# What to work on:
Write out the data that follows. Keep every character unchanged.

(Saved entries)
· · · ·

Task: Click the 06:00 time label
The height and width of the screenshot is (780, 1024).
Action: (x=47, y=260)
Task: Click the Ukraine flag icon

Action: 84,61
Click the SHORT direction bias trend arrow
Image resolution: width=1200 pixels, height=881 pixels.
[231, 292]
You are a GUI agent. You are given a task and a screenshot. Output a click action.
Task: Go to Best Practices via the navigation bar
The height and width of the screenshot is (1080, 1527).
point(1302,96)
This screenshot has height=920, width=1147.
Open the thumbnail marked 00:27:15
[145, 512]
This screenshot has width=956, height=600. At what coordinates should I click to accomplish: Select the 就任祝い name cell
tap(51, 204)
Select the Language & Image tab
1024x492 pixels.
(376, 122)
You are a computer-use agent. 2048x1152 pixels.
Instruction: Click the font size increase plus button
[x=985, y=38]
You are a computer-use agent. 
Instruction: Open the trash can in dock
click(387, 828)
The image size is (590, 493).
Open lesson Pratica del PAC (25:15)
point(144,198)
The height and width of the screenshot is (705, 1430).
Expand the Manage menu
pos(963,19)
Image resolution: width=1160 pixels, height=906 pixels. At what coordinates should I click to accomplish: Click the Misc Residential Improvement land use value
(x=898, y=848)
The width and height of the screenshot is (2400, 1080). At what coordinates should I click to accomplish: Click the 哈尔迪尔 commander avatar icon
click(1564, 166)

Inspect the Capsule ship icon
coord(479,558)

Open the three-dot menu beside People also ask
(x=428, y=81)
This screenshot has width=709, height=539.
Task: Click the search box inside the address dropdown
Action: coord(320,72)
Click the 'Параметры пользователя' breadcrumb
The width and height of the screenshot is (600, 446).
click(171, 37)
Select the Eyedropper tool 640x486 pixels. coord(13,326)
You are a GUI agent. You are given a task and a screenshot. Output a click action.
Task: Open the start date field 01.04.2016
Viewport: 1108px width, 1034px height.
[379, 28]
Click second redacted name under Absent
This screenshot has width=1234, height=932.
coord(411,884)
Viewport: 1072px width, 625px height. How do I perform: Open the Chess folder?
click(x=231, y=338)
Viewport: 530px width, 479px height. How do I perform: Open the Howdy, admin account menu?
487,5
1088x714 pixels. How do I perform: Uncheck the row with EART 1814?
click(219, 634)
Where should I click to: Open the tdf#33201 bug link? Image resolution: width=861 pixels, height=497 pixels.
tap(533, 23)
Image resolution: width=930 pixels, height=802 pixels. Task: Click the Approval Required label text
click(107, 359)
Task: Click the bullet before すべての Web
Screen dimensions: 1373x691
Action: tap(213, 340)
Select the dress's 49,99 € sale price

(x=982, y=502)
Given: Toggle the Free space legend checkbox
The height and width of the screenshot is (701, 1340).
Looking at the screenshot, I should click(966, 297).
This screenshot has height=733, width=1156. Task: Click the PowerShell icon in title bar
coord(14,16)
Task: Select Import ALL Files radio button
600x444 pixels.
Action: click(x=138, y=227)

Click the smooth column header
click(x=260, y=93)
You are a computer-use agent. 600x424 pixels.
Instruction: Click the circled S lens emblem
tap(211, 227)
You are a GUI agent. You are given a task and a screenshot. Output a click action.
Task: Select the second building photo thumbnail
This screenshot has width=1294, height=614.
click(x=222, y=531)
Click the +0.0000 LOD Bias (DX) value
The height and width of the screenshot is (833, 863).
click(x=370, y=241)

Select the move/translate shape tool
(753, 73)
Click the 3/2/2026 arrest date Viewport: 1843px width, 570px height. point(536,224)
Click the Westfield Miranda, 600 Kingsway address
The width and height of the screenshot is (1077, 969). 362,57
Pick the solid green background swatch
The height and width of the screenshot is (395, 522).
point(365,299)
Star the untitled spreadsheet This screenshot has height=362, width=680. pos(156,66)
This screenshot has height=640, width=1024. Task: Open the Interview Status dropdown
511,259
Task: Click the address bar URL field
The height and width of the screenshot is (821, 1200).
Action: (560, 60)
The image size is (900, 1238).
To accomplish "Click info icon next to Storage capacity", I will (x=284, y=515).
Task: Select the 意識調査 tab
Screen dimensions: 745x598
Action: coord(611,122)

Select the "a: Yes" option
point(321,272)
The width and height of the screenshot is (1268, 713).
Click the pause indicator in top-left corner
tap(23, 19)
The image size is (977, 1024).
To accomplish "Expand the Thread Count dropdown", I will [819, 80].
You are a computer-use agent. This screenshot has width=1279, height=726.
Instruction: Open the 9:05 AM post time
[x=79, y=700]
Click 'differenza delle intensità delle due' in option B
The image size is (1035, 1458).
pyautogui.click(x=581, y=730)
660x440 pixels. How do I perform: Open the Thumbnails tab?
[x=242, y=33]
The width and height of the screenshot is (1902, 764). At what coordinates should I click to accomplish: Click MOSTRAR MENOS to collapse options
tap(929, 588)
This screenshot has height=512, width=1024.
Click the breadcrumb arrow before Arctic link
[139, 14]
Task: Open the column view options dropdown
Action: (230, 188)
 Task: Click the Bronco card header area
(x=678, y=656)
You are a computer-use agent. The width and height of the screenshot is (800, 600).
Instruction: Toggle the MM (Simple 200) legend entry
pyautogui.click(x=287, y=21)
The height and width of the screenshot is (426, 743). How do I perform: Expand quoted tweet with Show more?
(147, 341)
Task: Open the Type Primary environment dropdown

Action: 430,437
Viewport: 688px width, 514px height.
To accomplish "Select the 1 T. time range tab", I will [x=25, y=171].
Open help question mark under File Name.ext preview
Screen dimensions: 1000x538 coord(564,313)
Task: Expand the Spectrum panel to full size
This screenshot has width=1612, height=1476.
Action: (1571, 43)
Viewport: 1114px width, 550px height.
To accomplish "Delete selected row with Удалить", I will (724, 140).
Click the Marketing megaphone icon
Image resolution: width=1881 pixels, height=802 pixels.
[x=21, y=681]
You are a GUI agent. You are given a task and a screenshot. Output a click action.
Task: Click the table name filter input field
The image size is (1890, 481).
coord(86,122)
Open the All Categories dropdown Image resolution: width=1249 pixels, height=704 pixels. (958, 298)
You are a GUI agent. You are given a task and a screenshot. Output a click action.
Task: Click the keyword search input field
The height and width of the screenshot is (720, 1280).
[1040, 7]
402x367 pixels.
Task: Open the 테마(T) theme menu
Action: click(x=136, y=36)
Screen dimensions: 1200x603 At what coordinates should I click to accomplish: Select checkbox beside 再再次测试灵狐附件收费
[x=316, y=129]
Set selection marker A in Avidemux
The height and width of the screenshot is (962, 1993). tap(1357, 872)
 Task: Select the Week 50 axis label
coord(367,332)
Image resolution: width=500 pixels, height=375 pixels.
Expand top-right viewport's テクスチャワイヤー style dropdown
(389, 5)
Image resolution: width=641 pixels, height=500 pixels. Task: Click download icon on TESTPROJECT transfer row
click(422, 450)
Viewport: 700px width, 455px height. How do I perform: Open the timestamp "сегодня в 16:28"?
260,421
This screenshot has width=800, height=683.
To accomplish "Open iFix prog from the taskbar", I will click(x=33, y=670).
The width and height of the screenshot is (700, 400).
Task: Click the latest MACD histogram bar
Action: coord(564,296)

· · · ·

# Task answer:
Task: Click the 06:00 time label
The height and width of the screenshot is (780, 1024).
Action: (x=47, y=260)
Task: Click the Ukraine flag icon

Action: 84,61
Click the SHORT direction bias trend arrow
Image resolution: width=1200 pixels, height=881 pixels.
[231, 292]
You are a GUI agent. You are given a task and a screenshot. Output a click action.
Task: Go to Best Practices via the navigation bar
The height and width of the screenshot is (1080, 1527).
point(1302,96)
This screenshot has height=920, width=1147.
Open the thumbnail marked 00:27:15
[145, 512]
This screenshot has width=956, height=600. At what coordinates should I click to accomplish: Select the 就任祝い name cell
tap(51, 204)
Select the Language & Image tab
1024x492 pixels.
(376, 122)
You are a computer-use agent. 2048x1152 pixels.
Instruction: Click the font size increase plus button
[x=985, y=38]
You are a computer-use agent. 
Instruction: Open the trash can in dock
click(387, 828)
The image size is (590, 493).
Open lesson Pratica del PAC (25:15)
point(144,198)
The height and width of the screenshot is (705, 1430).
Expand the Manage menu
pos(963,19)
Image resolution: width=1160 pixels, height=906 pixels. At what coordinates should I click to accomplish: Click the Misc Residential Improvement land use value
(x=898, y=848)
The width and height of the screenshot is (2400, 1080). At what coordinates should I click to accomplish: Click the 哈尔迪尔 commander avatar icon
click(1564, 166)

Inspect the Capsule ship icon
coord(479,558)

Open the three-dot menu beside People also ask
(x=428, y=81)
This screenshot has width=709, height=539.
Task: Click the search box inside the address dropdown
Action: coord(320,72)
Click the 'Параметры пользователя' breadcrumb
The width and height of the screenshot is (600, 446).
click(171, 37)
Select the Eyedropper tool 640x486 pixels. coord(13,326)
You are a GUI agent. You are given a task and a screenshot. Output a click action.
Task: Open the start date field 01.04.2016
Viewport: 1108px width, 1034px height.
[379, 28]
Click second redacted name under Absent
This screenshot has width=1234, height=932.
coord(411,884)
Viewport: 1072px width, 625px height. How do I perform: Open the Chess folder?
click(x=231, y=338)
Viewport: 530px width, 479px height. How do I perform: Open the Howdy, admin account menu?
487,5
1088x714 pixels. How do I perform: Uncheck the row with EART 1814?
click(219, 634)
Where should I click to: Open the tdf#33201 bug link? Image resolution: width=861 pixels, height=497 pixels.
tap(533, 23)
Image resolution: width=930 pixels, height=802 pixels. Task: Click the Approval Required label text
click(107, 359)
Task: Click the bullet before すべての Web
Screen dimensions: 1373x691
Action: tap(213, 340)
Select the dress's 49,99 € sale price

(x=982, y=502)
Given: Toggle the Free space legend checkbox
The height and width of the screenshot is (701, 1340).
Looking at the screenshot, I should click(966, 297).
This screenshot has height=733, width=1156. Task: Click the PowerShell icon in title bar
coord(14,16)
Task: Select Import ALL Files radio button
600x444 pixels.
Action: click(x=138, y=227)

Click the smooth column header
click(x=260, y=93)
You are a computer-use agent. 600x424 pixels.
Instruction: Click the circled S lens emblem
tap(211, 227)
You are a GUI agent. You are given a task and a screenshot. Output a click action.
Task: Select the second building photo thumbnail
This screenshot has width=1294, height=614.
click(x=222, y=531)
Click the +0.0000 LOD Bias (DX) value
The height and width of the screenshot is (833, 863).
click(x=370, y=241)

Select the move/translate shape tool
(753, 73)
Click the 3/2/2026 arrest date Viewport: 1843px width, 570px height. point(536,224)
Click the Westfield Miranda, 600 Kingsway address
The width and height of the screenshot is (1077, 969). 362,57
Pick the solid green background swatch
The height and width of the screenshot is (395, 522).
point(365,299)
Star the untitled spreadsheet This screenshot has height=362, width=680. pos(156,66)
This screenshot has height=640, width=1024. Task: Open the Interview Status dropdown
511,259
Task: Click the address bar URL field
The height and width of the screenshot is (821, 1200).
Action: (560, 60)
The image size is (900, 1238).
To accomplish "Click info icon next to Storage capacity", I will (x=284, y=515).
Task: Select the 意識調査 tab
Screen dimensions: 745x598
Action: coord(611,122)

Select the "a: Yes" option
point(321,272)
The width and height of the screenshot is (1268, 713).
Click the pause indicator in top-left corner
tap(23, 19)
The image size is (977, 1024).
To accomplish "Expand the Thread Count dropdown", I will [819, 80].
You are a computer-use agent. This screenshot has width=1279, height=726.
Instruction: Open the 9:05 AM post time
[x=79, y=700]
Click 'differenza delle intensità delle due' in option B
The image size is (1035, 1458).
pyautogui.click(x=581, y=730)
660x440 pixels. How do I perform: Open the Thumbnails tab?
[x=242, y=33]
The width and height of the screenshot is (1902, 764). At what coordinates should I click to accomplish: Click MOSTRAR MENOS to collapse options
tap(929, 588)
This screenshot has height=512, width=1024.
Click the breadcrumb arrow before Arctic link
[139, 14]
Task: Open the column view options dropdown
Action: (230, 188)
 Task: Click the Bronco card header area
(x=678, y=656)
You are a computer-use agent. The width and height of the screenshot is (800, 600).
Instruction: Toggle the MM (Simple 200) legend entry
pyautogui.click(x=287, y=21)
The height and width of the screenshot is (426, 743). How do I perform: Expand quoted tweet with Show more?
(147, 341)
Task: Open the Type Primary environment dropdown

Action: 430,437
Viewport: 688px width, 514px height.
To accomplish "Select the 1 T. time range tab", I will [x=25, y=171].
Open help question mark under File Name.ext preview
Screen dimensions: 1000x538 coord(564,313)
Task: Expand the Spectrum panel to full size
This screenshot has width=1612, height=1476.
Action: (1571, 43)
Viewport: 1114px width, 550px height.
To accomplish "Delete selected row with Удалить", I will (724, 140).
Click the Marketing megaphone icon
Image resolution: width=1881 pixels, height=802 pixels.
[x=21, y=681]
You are a GUI agent. You are given a task and a screenshot. Output a click action.
Task: Click the table name filter input field
The image size is (1890, 481).
coord(86,122)
Open the All Categories dropdown Image resolution: width=1249 pixels, height=704 pixels. (958, 298)
You are a GUI agent. You are given a task and a screenshot. Output a click action.
Task: Click the keyword search input field
The height and width of the screenshot is (720, 1280).
[1040, 7]
402x367 pixels.
Task: Open the 테마(T) theme menu
Action: click(x=136, y=36)
Screen dimensions: 1200x603 At what coordinates should I click to accomplish: Select checkbox beside 再再次测试灵狐附件收费
[x=316, y=129]
Set selection marker A in Avidemux
The height and width of the screenshot is (962, 1993). tap(1357, 872)
 Task: Select the Week 50 axis label
coord(367,332)
Image resolution: width=500 pixels, height=375 pixels.
Expand top-right viewport's テクスチャワイヤー style dropdown
(389, 5)
Image resolution: width=641 pixels, height=500 pixels. Task: Click download icon on TESTPROJECT transfer row
click(422, 450)
Viewport: 700px width, 455px height. How do I perform: Open the timestamp "сегодня в 16:28"?
260,421
This screenshot has width=800, height=683.
To accomplish "Open iFix prog from the taskbar", I will click(x=33, y=670).
The width and height of the screenshot is (700, 400).
Task: Click the latest MACD histogram bar
Action: coord(564,296)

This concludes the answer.